── Data supplied

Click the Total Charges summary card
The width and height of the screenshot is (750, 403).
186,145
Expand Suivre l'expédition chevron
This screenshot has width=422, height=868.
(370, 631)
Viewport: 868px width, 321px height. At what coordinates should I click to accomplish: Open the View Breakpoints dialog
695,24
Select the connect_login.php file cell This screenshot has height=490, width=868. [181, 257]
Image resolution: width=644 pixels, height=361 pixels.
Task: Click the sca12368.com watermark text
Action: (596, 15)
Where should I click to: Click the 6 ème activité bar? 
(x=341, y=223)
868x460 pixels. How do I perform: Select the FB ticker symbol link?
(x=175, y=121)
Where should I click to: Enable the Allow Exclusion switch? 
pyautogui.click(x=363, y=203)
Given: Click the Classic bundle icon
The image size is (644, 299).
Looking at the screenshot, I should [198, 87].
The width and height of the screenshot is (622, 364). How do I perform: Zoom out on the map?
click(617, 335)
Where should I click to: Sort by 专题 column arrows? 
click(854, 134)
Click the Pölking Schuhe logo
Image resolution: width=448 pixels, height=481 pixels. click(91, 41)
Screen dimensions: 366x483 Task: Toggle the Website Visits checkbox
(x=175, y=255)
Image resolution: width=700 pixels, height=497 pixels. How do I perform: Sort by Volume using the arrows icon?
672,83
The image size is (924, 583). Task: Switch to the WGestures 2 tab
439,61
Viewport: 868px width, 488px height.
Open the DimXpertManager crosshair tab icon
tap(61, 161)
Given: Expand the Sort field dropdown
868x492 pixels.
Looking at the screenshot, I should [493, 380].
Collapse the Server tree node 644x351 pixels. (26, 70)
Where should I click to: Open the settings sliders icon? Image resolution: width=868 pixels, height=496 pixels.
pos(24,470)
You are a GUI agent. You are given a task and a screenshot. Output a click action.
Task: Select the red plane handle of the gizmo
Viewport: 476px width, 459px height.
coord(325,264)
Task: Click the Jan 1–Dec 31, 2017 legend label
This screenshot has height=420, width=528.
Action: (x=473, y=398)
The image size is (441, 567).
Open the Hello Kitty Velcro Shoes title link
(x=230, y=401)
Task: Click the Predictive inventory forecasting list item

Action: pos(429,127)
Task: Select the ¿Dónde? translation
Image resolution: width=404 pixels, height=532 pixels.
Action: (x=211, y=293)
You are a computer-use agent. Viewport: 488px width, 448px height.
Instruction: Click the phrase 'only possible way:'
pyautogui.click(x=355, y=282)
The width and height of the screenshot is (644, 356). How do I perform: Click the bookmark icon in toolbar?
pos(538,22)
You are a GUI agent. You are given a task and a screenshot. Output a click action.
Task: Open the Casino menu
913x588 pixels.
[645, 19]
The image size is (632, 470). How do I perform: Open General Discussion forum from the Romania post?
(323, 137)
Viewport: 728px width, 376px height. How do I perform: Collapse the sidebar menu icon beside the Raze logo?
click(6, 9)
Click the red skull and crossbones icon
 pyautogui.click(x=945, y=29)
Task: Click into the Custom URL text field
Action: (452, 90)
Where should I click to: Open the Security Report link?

────

→ How to complete this task:
Every record should be printed again exactly as it reads.

→ Result:
Click the Total Charges summary card
The width and height of the screenshot is (750, 403).
186,145
Expand Suivre l'expédition chevron
This screenshot has width=422, height=868.
(370, 631)
Viewport: 868px width, 321px height. At what coordinates should I click to accomplish: Open the View Breakpoints dialog
695,24
Select the connect_login.php file cell This screenshot has height=490, width=868. [181, 257]
Image resolution: width=644 pixels, height=361 pixels.
Task: Click the sca12368.com watermark text
Action: (596, 15)
Where should I click to: Click the 6 ème activité bar? 
(x=341, y=223)
868x460 pixels. How do I perform: Select the FB ticker symbol link?
(x=175, y=121)
Where should I click to: Enable the Allow Exclusion switch? 
pyautogui.click(x=363, y=203)
Given: Click the Classic bundle icon
The image size is (644, 299).
Looking at the screenshot, I should [198, 87].
The width and height of the screenshot is (622, 364). How do I perform: Zoom out on the map?
click(617, 335)
Where should I click to: Sort by 专题 column arrows? 
click(854, 134)
Click the Pölking Schuhe logo
Image resolution: width=448 pixels, height=481 pixels. click(91, 41)
Screen dimensions: 366x483 Task: Toggle the Website Visits checkbox
(x=175, y=255)
Image resolution: width=700 pixels, height=497 pixels. How do I perform: Sort by Volume using the arrows icon?
672,83
The image size is (924, 583). Task: Switch to the WGestures 2 tab
439,61
Viewport: 868px width, 488px height.
Open the DimXpertManager crosshair tab icon
tap(61, 161)
Given: Expand the Sort field dropdown
868x492 pixels.
Looking at the screenshot, I should [493, 380].
Collapse the Server tree node 644x351 pixels. (26, 70)
Where should I click to: Open the settings sliders icon? Image resolution: width=868 pixels, height=496 pixels.
pos(24,470)
You are a GUI agent. You are given a task and a screenshot. Output a click action.
Task: Select the red plane handle of the gizmo
Viewport: 476px width, 459px height.
coord(325,264)
Task: Click the Jan 1–Dec 31, 2017 legend label
This screenshot has height=420, width=528.
Action: (x=473, y=398)
The image size is (441, 567).
Open the Hello Kitty Velcro Shoes title link
(x=230, y=401)
Task: Click the Predictive inventory forecasting list item

Action: pos(429,127)
Task: Select the ¿Dónde? translation
Image resolution: width=404 pixels, height=532 pixels.
Action: (x=211, y=293)
You are a computer-use agent. Viewport: 488px width, 448px height.
Instruction: Click the phrase 'only possible way:'
pyautogui.click(x=355, y=282)
The width and height of the screenshot is (644, 356). How do I perform: Click the bookmark icon in toolbar?
pos(538,22)
You are a GUI agent. You are given a task and a screenshot. Output a click action.
Task: Open the Casino menu
913x588 pixels.
[645, 19]
The image size is (632, 470). How do I perform: Open General Discussion forum from the Romania post?
(323, 137)
Viewport: 728px width, 376px height. How do I perform: Collapse the sidebar menu icon beside the Raze logo?
click(6, 9)
Click the red skull and crossbones icon
 pyautogui.click(x=945, y=29)
Task: Click into the Custom URL text field
Action: (452, 90)
Where should I click to: Open the Security Report link?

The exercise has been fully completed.